§ **DIRECTIONS**
Reproduce the text of every item below word for word, leaving the pictures out.
"""
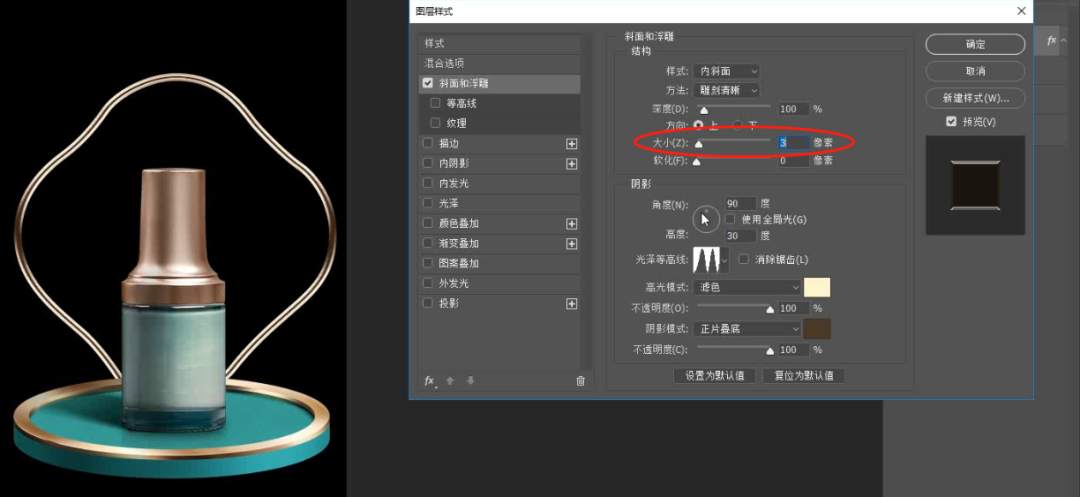Click the plus icon next to 投影

click(572, 303)
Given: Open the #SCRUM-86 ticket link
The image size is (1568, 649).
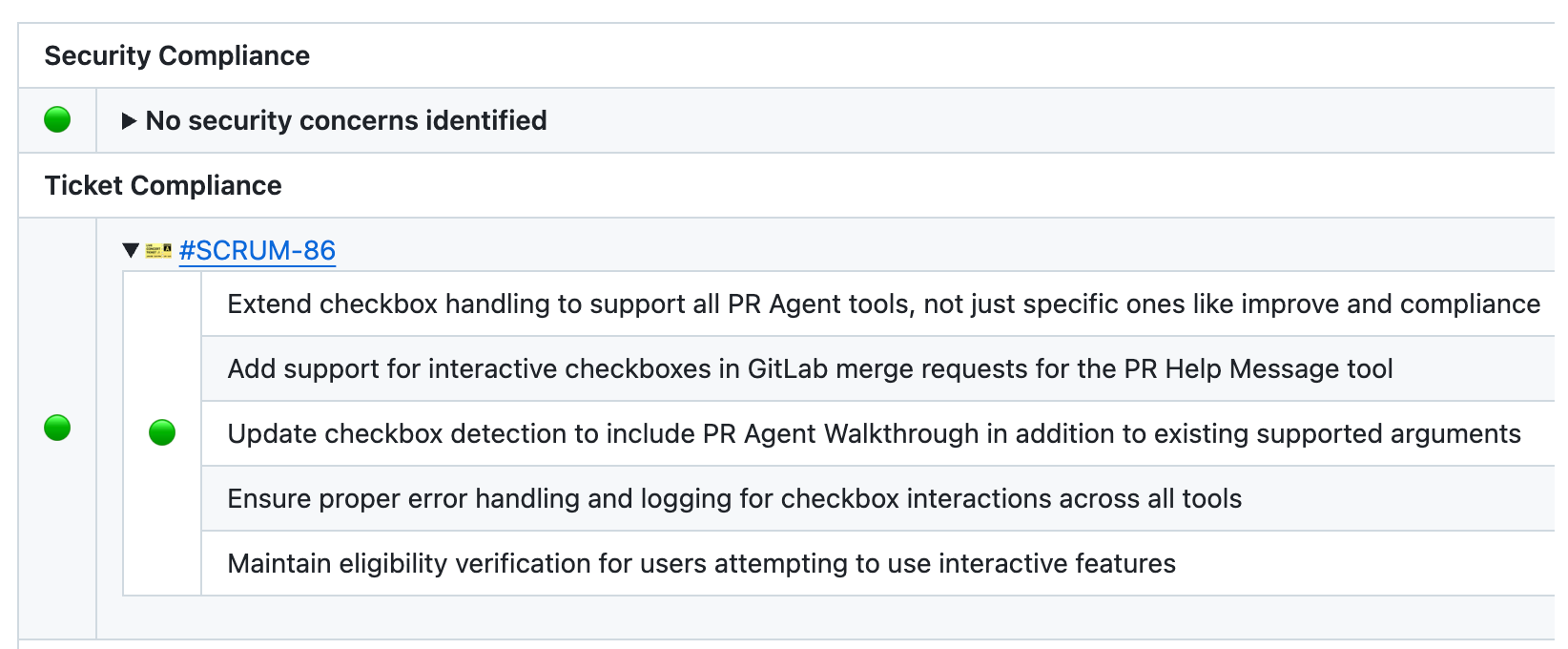Looking at the screenshot, I should 257,251.
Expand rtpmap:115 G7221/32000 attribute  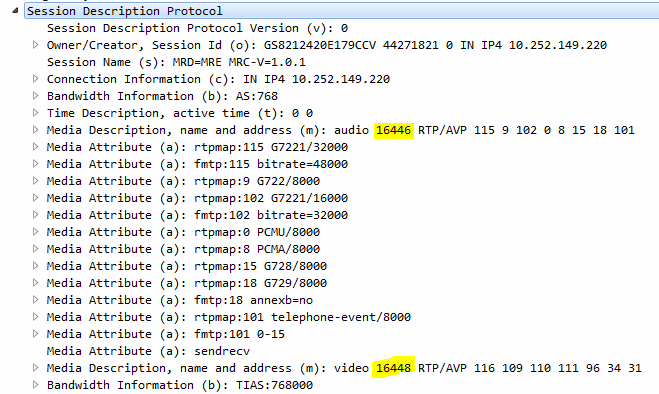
"""
§ **TASK RESPONSE**
Click the plus icon next to 投影

click(572, 303)
Given: Open the #SCRUM-86 ticket link
The image size is (1568, 649).
Looking at the screenshot, I should 257,251.
Expand rtpmap:115 G7221/32000 attribute  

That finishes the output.